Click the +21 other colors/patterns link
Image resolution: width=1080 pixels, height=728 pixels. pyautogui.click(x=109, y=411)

--

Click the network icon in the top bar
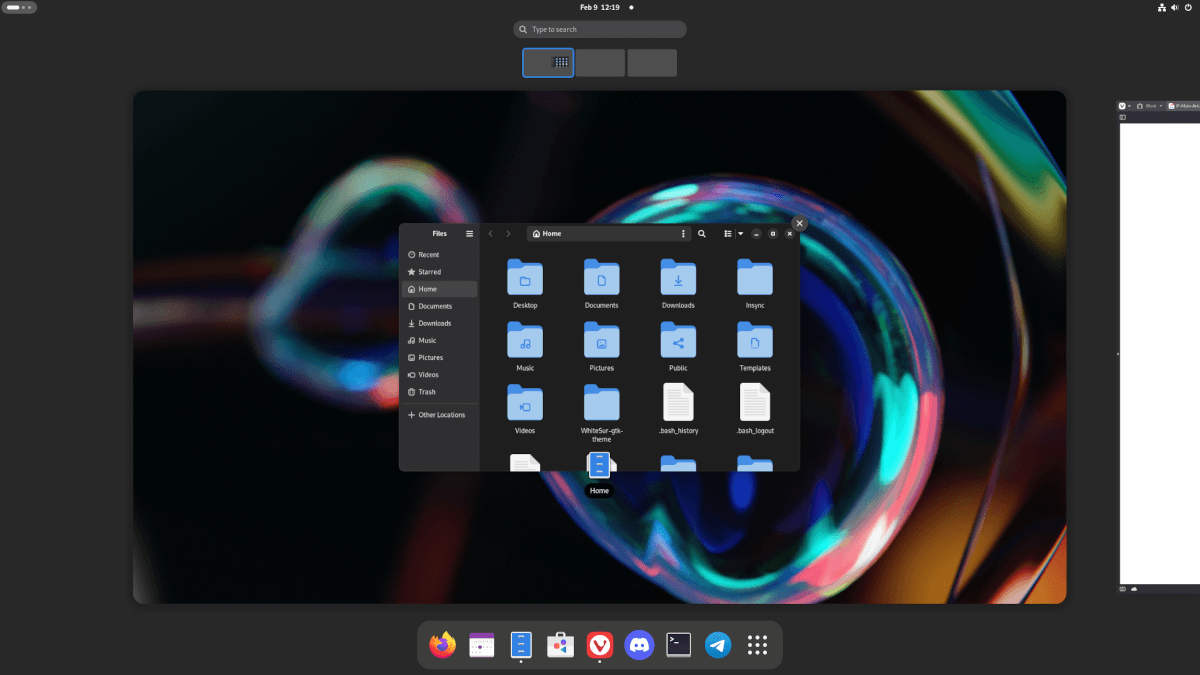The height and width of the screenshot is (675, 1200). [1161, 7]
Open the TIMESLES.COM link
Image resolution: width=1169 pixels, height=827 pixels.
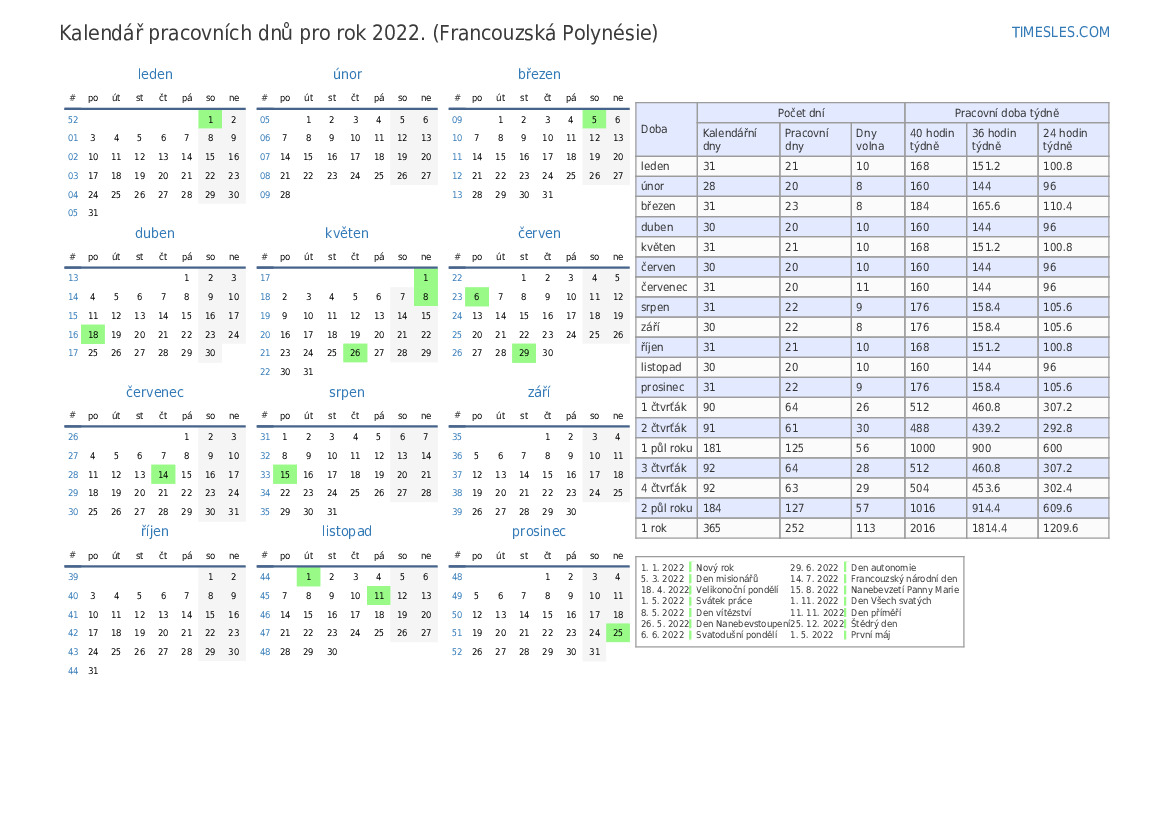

--

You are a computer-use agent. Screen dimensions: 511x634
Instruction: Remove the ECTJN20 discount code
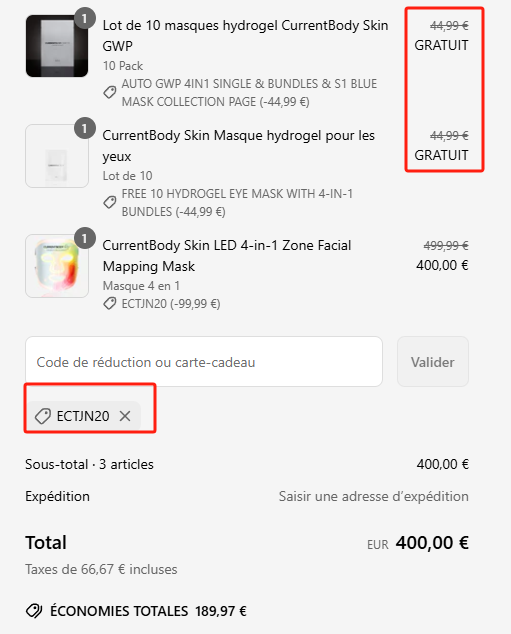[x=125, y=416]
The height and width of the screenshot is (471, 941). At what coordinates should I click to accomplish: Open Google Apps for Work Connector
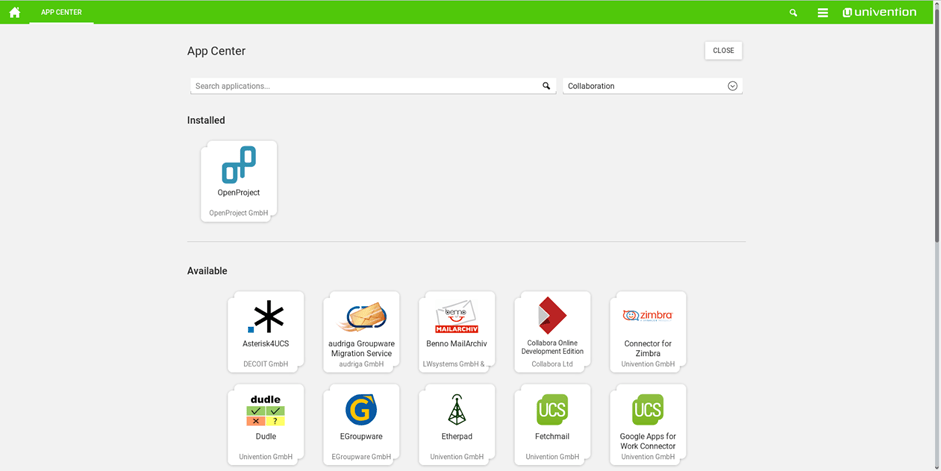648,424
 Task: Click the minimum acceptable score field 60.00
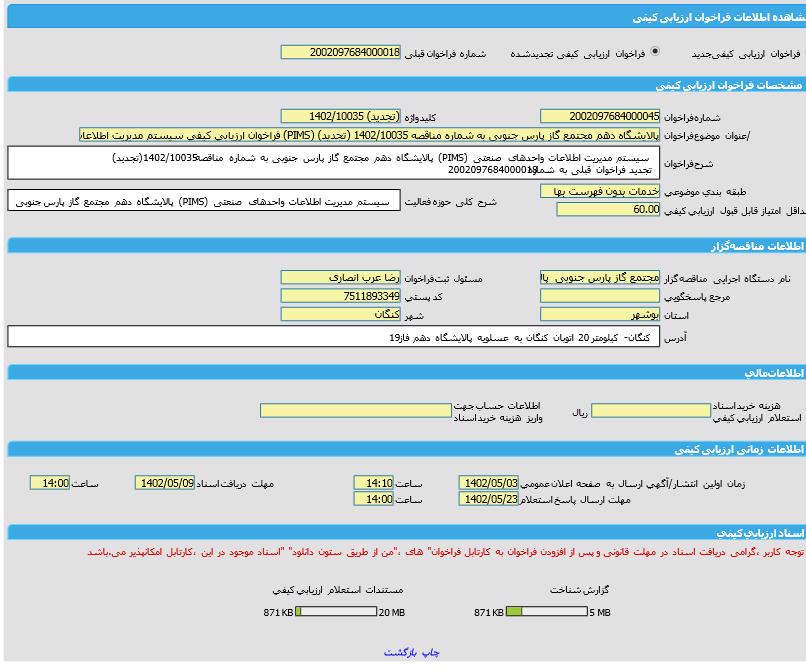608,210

*Requirement*: Transcribe the listing verbatim from the line with "Click the network icon in the top bar" to the line with "Image resolution: width=1169", including both of those lines, and leave the pictures out.

*Answer for the task*:
Click the network icon in the top bar
The height and width of the screenshot is (675, 1200). [1161, 7]
Open the TIMESLES.COM link
Image resolution: width=1169 pixels, height=827 pixels.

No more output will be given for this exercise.